━━━ RECORDS SHOWN

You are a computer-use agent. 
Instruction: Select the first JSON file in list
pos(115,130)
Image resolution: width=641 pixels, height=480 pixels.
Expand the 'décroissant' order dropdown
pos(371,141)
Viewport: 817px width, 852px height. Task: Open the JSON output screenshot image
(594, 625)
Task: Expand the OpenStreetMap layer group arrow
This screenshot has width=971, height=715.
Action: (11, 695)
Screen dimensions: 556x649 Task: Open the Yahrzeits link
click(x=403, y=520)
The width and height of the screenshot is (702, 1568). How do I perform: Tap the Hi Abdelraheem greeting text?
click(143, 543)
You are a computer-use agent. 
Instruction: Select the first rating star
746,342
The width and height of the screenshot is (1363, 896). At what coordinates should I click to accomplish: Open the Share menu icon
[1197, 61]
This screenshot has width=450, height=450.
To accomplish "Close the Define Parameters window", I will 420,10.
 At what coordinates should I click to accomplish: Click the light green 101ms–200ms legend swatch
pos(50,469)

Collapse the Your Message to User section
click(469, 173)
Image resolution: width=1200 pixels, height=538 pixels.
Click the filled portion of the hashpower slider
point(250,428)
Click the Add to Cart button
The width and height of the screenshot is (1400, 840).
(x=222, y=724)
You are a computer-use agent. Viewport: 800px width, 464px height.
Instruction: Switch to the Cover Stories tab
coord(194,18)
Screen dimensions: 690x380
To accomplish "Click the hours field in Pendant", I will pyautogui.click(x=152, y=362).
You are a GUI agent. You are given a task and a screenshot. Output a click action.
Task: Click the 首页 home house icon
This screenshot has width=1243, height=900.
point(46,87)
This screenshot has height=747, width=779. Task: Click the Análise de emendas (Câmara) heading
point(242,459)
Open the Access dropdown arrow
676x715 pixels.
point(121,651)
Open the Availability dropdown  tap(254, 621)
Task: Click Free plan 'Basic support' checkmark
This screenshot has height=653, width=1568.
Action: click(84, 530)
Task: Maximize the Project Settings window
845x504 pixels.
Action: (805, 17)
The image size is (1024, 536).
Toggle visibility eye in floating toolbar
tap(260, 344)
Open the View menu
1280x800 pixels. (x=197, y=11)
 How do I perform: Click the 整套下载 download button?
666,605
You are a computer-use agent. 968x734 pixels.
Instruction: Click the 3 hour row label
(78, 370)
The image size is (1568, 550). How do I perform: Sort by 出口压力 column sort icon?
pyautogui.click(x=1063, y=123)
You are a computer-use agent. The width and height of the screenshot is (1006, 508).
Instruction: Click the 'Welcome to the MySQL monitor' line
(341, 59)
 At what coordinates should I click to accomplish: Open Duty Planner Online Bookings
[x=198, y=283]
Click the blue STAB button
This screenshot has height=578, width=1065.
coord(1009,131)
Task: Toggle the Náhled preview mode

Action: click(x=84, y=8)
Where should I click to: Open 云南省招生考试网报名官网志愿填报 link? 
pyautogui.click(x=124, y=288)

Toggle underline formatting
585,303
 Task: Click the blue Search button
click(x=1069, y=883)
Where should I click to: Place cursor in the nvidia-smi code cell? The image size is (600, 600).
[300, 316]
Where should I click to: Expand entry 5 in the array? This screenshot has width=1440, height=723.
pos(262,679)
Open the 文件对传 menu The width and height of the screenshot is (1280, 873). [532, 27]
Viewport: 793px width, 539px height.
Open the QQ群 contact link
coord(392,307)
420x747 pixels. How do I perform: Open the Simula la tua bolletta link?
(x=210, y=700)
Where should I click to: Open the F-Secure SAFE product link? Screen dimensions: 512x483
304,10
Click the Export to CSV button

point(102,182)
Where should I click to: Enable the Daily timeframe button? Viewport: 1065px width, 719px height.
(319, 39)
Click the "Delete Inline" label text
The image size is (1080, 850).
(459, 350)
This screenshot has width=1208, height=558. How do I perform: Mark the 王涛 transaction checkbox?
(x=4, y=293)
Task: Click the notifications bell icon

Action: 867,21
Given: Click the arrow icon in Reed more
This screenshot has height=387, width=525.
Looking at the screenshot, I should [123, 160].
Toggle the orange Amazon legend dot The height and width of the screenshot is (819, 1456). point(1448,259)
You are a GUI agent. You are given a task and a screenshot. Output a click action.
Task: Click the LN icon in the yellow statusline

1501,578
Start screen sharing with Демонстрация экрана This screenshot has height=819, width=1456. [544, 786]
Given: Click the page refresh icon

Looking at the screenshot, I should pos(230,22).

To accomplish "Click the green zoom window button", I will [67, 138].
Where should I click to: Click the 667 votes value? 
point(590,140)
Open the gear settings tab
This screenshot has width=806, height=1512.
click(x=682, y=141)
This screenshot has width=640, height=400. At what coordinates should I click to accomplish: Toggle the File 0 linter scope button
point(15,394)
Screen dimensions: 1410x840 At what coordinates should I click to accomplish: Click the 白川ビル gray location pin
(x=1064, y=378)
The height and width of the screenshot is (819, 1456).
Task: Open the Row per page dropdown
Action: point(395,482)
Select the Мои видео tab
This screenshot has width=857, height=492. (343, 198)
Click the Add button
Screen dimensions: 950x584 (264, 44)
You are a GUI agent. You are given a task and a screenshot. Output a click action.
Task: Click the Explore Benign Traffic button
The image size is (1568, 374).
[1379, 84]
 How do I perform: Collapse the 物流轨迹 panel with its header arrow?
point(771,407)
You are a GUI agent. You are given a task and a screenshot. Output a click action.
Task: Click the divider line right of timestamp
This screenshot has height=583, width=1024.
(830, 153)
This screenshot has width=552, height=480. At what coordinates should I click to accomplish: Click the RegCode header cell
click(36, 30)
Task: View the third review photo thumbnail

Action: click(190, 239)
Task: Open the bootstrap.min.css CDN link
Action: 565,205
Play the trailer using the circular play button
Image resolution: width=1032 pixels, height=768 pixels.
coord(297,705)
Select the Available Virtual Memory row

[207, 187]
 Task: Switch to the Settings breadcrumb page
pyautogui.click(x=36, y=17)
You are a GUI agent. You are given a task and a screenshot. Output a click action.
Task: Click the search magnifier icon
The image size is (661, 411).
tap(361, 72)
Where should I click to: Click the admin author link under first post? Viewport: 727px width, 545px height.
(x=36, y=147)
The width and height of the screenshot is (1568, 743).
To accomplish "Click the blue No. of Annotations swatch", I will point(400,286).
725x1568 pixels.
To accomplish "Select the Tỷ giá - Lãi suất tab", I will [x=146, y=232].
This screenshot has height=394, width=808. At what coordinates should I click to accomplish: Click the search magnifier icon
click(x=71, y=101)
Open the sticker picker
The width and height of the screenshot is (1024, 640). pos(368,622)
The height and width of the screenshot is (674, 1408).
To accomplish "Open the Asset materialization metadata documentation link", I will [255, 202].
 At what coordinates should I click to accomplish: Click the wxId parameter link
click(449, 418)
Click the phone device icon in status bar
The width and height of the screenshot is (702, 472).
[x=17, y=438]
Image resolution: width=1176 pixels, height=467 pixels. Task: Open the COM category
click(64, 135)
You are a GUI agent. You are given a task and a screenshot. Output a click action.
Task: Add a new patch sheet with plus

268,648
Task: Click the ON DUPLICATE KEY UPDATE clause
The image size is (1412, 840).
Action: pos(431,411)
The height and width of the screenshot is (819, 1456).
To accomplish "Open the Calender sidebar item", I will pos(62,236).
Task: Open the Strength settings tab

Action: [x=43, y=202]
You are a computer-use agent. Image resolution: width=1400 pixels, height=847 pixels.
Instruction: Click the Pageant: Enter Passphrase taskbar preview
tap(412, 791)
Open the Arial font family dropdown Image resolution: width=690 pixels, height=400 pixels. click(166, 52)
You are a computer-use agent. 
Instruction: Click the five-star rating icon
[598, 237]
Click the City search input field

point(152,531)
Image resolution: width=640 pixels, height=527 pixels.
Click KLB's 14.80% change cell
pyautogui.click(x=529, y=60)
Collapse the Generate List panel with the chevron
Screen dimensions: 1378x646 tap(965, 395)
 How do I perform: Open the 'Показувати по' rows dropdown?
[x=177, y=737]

━━━━━━

WHAT YOU SHOULD DO — Pick out every line above that contains the word "blue" and copy each one in full.

TASK OUTPUT —
Click the blue STAB button
 Task: Click the blue Search button
To accomplish "Click the blue No. of Annotations swatch", I will point(400,286).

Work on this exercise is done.